Mevasis Manufacturing HPC Services
Mevasis has direct experience sizing and deploying HPC clusters for FEM, CFD, and casting simulation workloads. The team understands the license architecture of commercial simulation software and can configure SLURM to correctly track token consumption for ANSYS, Abaqus, and LS-DYNA.

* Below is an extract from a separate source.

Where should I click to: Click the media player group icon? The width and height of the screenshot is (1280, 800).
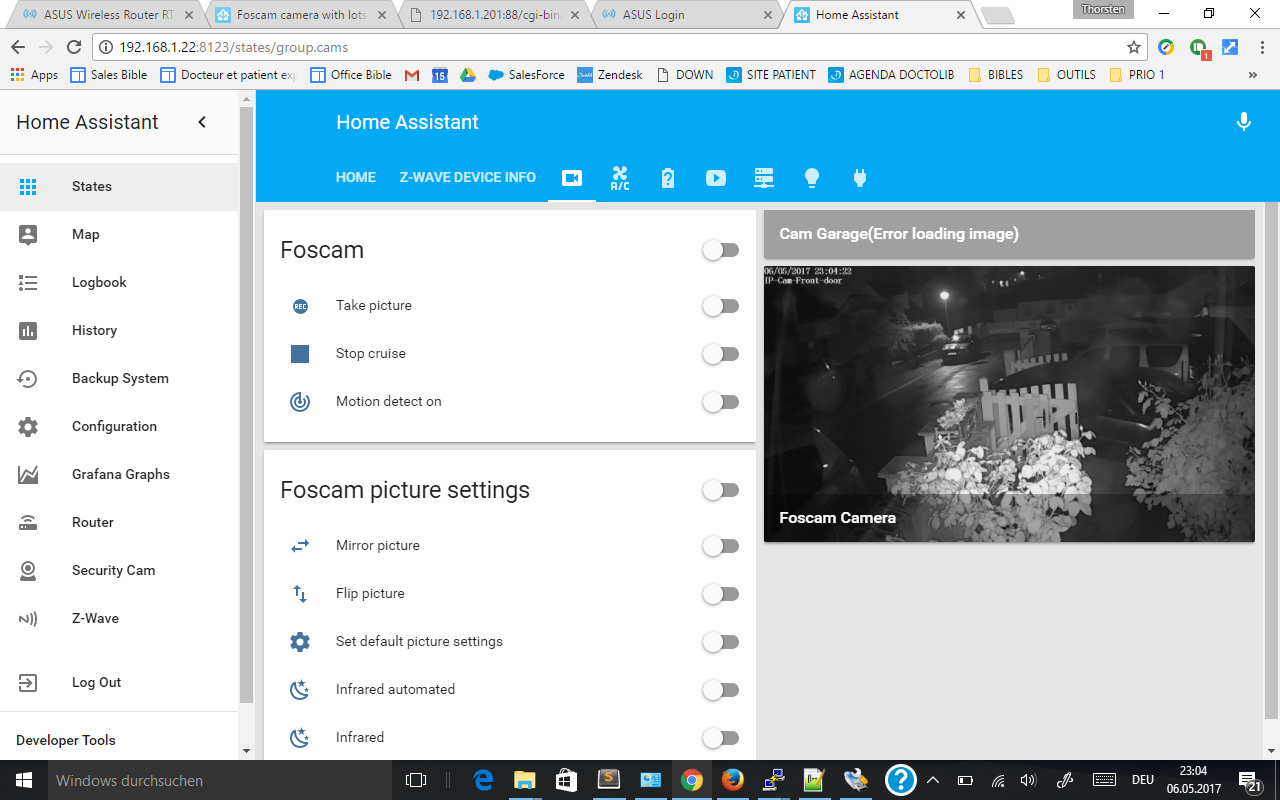[x=715, y=177]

- Workload profiling: Benchmark your existing simulation jobs to determine optimal cluster sizing
- Turnkey installation: Hardware procurement, InfiniBand network design, SLURM and license server configuration
- Commercial software support: ANSYS HPC Pack configuration, Abaqus token optimization, LS-DYNA MPI tuning
- HPC Rental: Project-duration or annual cluster rental — no capital commitment required
- HPC Consulting: Performance audits, bottleneck identification, storage architecture for large result datasets
Frequently Asked Questions
How many cores should we use for large FEM simulations? It depends on solver type. Linear static analysis (ANSYS Mechanical, Nastran) scales well to 32–64 cores; beyond that, communication overhead often limits returns unless InfiniBand is present. Explicit dynamics (LS-DYNA) scales much further — 128–512 cores with near-linear efficiency on InfiniBand. Nonlinear implicit runs are memory-bound; adding more cores helps only if memory per node is adequate.
We use ANSYS and Abaqus. Will our existing licenses work on an HPC cluster? Yes, provided your license type includes HPC parallel execution rights. ANSYS uses HPC Packs or token-based licensing; Abaqus uses token licensing. Mevasis performs license audits as part of cluster scoping to ensure you are not purchasing hardware that your license terms prevent you from using fully.
Is on-premise or rental better for our manufacturing team? If simulation is continuous (daily usage across multiple engineers), on-premise ownership is typically more economical over a 3–5 year horizon. If simulation is project-driven — intensive during new product development, light otherwise — rental is more cost-efficient and avoids idle capital. Mevasis provides both options and will help you assess which fits your utilization pattern.
Can casting simulation software run efficiently in parallel? ProCAST parallelizes well via MPI for large casting domains; InfiniBand improves efficiency at 32+ cores. MAGMASOFT has a more limited parallelization model and is better suited to high-memory single-node or small-SMP configurations. Mevasis configures SLURM partitions appropriately for each tool.